La vue du ‘cachalot’ la rendait mal à l’aise.
Dehors, il faisait un temps superbe et ils se promenèrent longuement dans le parc qui jouxtait la salle.
C’est lors de leur troisième tour qu’Ana Ostermann leur livra ce qu’elle avait sur la conscience depuis trente-cinq ans.
***
Il avait disparu quatre mois avant l’exposition d’Hans-Erik Brenaerdt.
Son ex-femme pensait que, suite à son échec, Wilhem De Jaeger était rentré en dépression et avait quitté le pays.
Ses amis (ou du moins le peu de gens qui prétendaient le connaître) étaient certains qu’il avait trouvé une maîtresse et qu’il coulait des jours heureux en sa compagnie alors qu’une minorité d’entre eux craignait qu’il n’ait pas supporté l’échec et qu’il ait mis fin à ses jours.
Seule la police qu’il avait été interroger n’avait pas d’avis sur la question. De Jaeger était un adulte responsable de ses actes et, sans demande explicite d’un membre de sa famille, aucune recherche ne serait effectuée pour le trouver.
On n’avait mis la main sur aucune lettre expliquant son départ et aucun de ses proches (ou l’ayant été) ne le décrivait comme quelqu’un de suicidaire. Il n’y avait donc pas matière à enquête.
Mais Tom Dikhe et Jonas Helmd, savaient, grâce à Ana Ostermann, ce qui s’était passé, bien qu’ils aient préféré l’ignorer.
C’est Tom qui avait le courage de sonner.
Son compagnon avait eu le corps paralysé au moment même où il avait vu le nom de l’artiste sur la plaque. C’était comme s’il avait soudain pris conscience de la raison de leur présence ici alors que c’était lui qui avait organisé la rencontre.
C’était lui qui avait tendu le piège au ‘cachalot’ mais, à présent que la confrontation allait avoir lieu, il était terrorisé.
Il savait ce que l’homme avait fait à Mark Wagner, puis à Wilhem De Jaeger.
- Je… je crois que je ne peux pas, avait-il déclaré.
Son compagnon s’était tourné vers lui, le sourcil interrogateur.
- Alors j’irai seul, avait-il décidé puis il avait sonné.
Cela faisait une heure que Tom Dikhe était monté dans l’appartement et que Jonas exhortait ses muscles atrophiés à sortir de leur léthargie. Brenaerdt lui avait ouvert la porte. Peut-être les avait-il repérés au vernissage et les attendait-il.
Ils avaient réussi à faire sortir de loup de sa tanière mais il redoutait d’en connaître le prix. Il savait qu’il devait appeler la police, que le ‘cachalot’ ne pouvait pas faire disparaître le corps de son ami si vite et si facilement.

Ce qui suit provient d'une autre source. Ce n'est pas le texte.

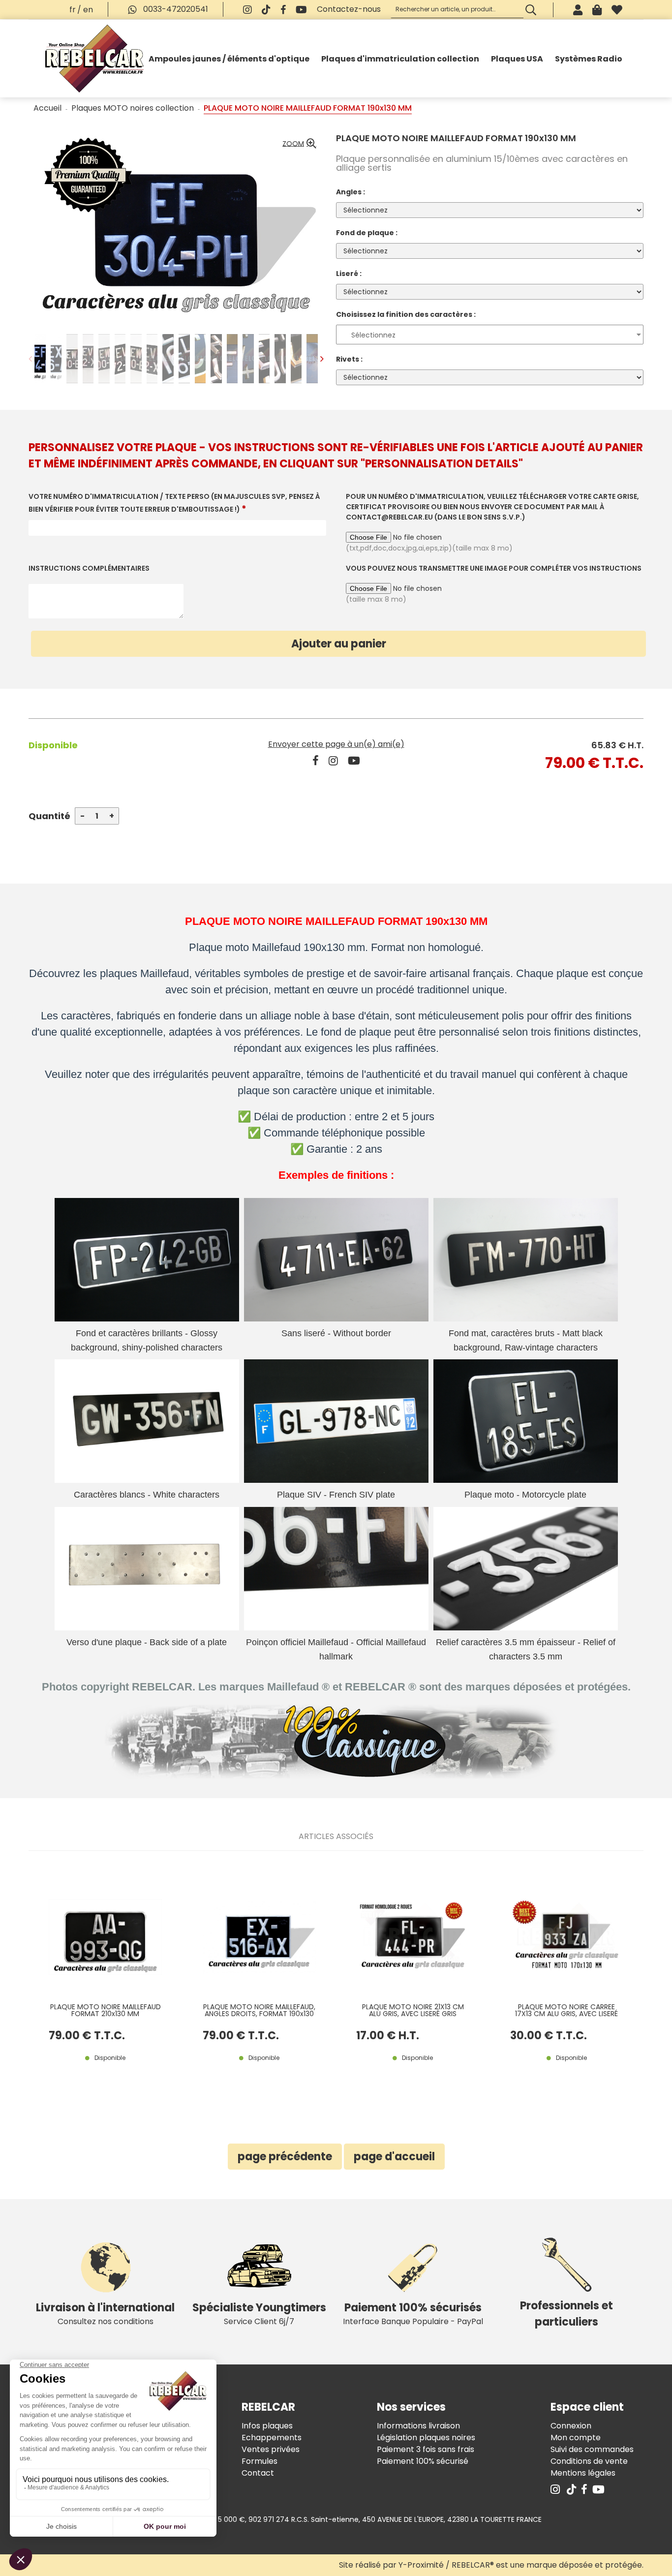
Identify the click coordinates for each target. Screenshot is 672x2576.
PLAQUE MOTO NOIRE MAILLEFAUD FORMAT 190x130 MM (456, 138)
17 (387, 2035)
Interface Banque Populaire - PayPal (413, 2313)
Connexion (570, 2425)
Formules (259, 2461)
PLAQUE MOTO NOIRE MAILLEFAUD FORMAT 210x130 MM (105, 2010)
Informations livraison (418, 2425)
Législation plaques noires (426, 2437)
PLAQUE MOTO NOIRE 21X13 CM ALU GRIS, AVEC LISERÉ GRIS (413, 2010)
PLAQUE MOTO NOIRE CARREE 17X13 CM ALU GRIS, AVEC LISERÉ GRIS (566, 2010)
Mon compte (575, 2437)
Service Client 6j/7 (259, 2313)
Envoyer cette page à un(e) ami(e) (336, 744)
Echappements (272, 2437)
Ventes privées (271, 2449)
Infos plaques (267, 2425)
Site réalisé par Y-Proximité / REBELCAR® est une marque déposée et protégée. (491, 2565)
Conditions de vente (589, 2461)
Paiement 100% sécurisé (422, 2461)
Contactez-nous (349, 9)
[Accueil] (94, 58)
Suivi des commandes (592, 2449)
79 (87, 2035)
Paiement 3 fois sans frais (425, 2449)
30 (548, 2035)
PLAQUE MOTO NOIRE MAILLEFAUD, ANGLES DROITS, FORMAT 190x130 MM (259, 2010)
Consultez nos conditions (105, 2313)
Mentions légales (582, 2473)
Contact (258, 2473)
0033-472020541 (174, 9)
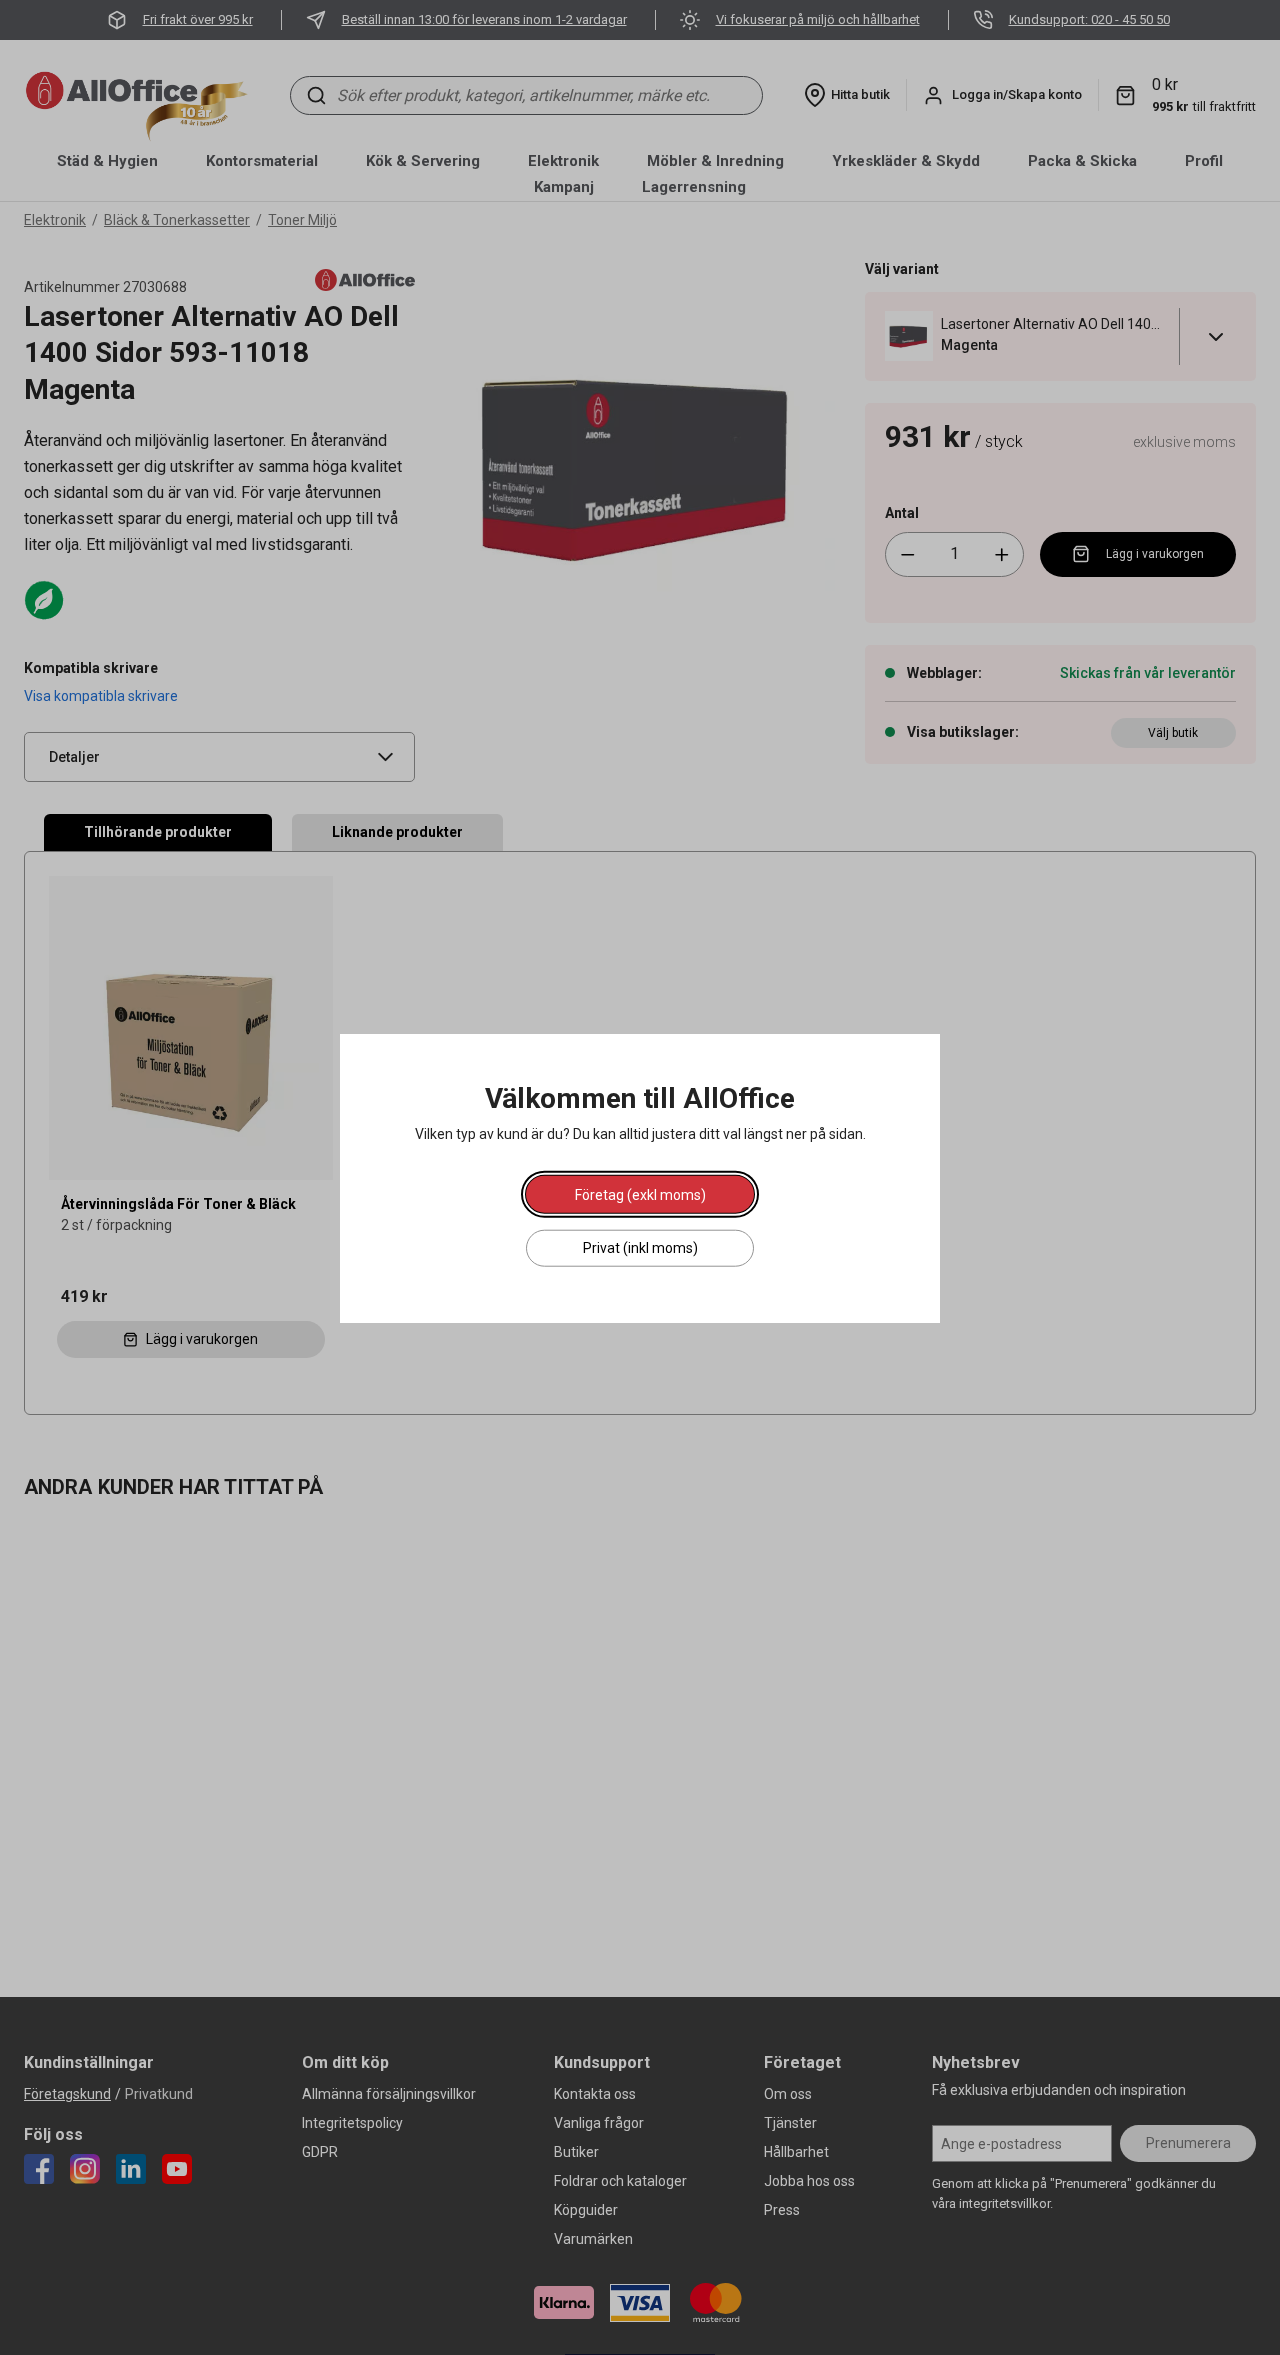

Il réussit à bouger une jambe. Puis une autre.
Quand son esprit réussit à sortir de son état cotonneux et qu’il commença à se demander où était le poste de police le plus proche, la porte de l’immeuble habité par Hans-Erik Brenaerdt s’ouvrit lentement et il ne put réprimer un cri.
Mais au lieu de se retrouver face au ‘cachalot’, c’était la tête de Tom Dikhe que le critique d’art avait face à lui.
Il lui fallut un temps insensé avant de retrouver sa salive et ce qui jaillit de sa bouche fut d’abord une sorte de borborygme.
- Qu’est-ce que… qu’est-ce que tu as fichu là-haut ! Ca fait presque deux heures que je t’attends !
Tom rectifia le port de sa cravate, acte passablement inutile puisque son état général aurait eu besoin d’un coup de peigne. Ses mains tremblaient légèrement mais, dans un premier temps, Jonas ne le remarqua pas.
- J’ai… discuté avec Brenaerdt, dit-il très sobrement.
- Discuté avec le ‘cachalot’ ??? s’étrangla l’autre qui n’aurait pas réagi avec plus d’étonnement si on lui avait signalé une vie extraterrestre dans le siphon de sa baignoire.
- Enfin, se reprit Tom Dikhe, c’est moi qui ait parlé et Brenaerdt m’a prêté une oreille attentive…
- Comment a-t-il réagi à nos accusations ?
Dikhe le gratifia d’un regard plein de sous-entendus.
- J’aurais aimé que tu sois présent, Jonas. J’ai vécu dans cet appartement la pire honte de ma vie ! Franchement, j’aurais dû rester en bas avec toi.
- Mais que…
- Ana Ostermann est folle à lier ! Nous avons marché dans son jeu comme deux gamins !
Alors que Helmd ouvrait la bouche pour protester, son compagnon tendit sa main pour l’arrêter.
- Je sais ce que tu vas dire, Jonas mais, conseillé par Hans-Erik Brenaerdt, j’ai téléphoné au Docteur Wiseman qui suit l’ex Frau Müller depuis des années. Il n’a pas pu rentrer dans les détails mais Ana Ostermann est pensionnaire d’un hôpital psychiatrique depuis dix ans. Comprends-tu que j’ai accusé Brenaerdt de je ne sais quelles horreurs sur base d’allégations d’une malade mentale ?!?
Son corps paru se dégonfler et son visage prendre dix ans.
- S’il porte plainte, je peux dire adieu à ma carrière, Jonas. Voilà où ton imagination débridée m’a mené !
Il s’avança de quelques pas et contourna son ami. Comme Helmd ne réagissait pas, il ne s’arrêta guère.
L’homme resta un moment interdit. Il ne savait pas à quoi il s’était attendu mais certainement pas à se faire remonter les bretelles par ce brave Tom Dikhe qui était une crème d’homme.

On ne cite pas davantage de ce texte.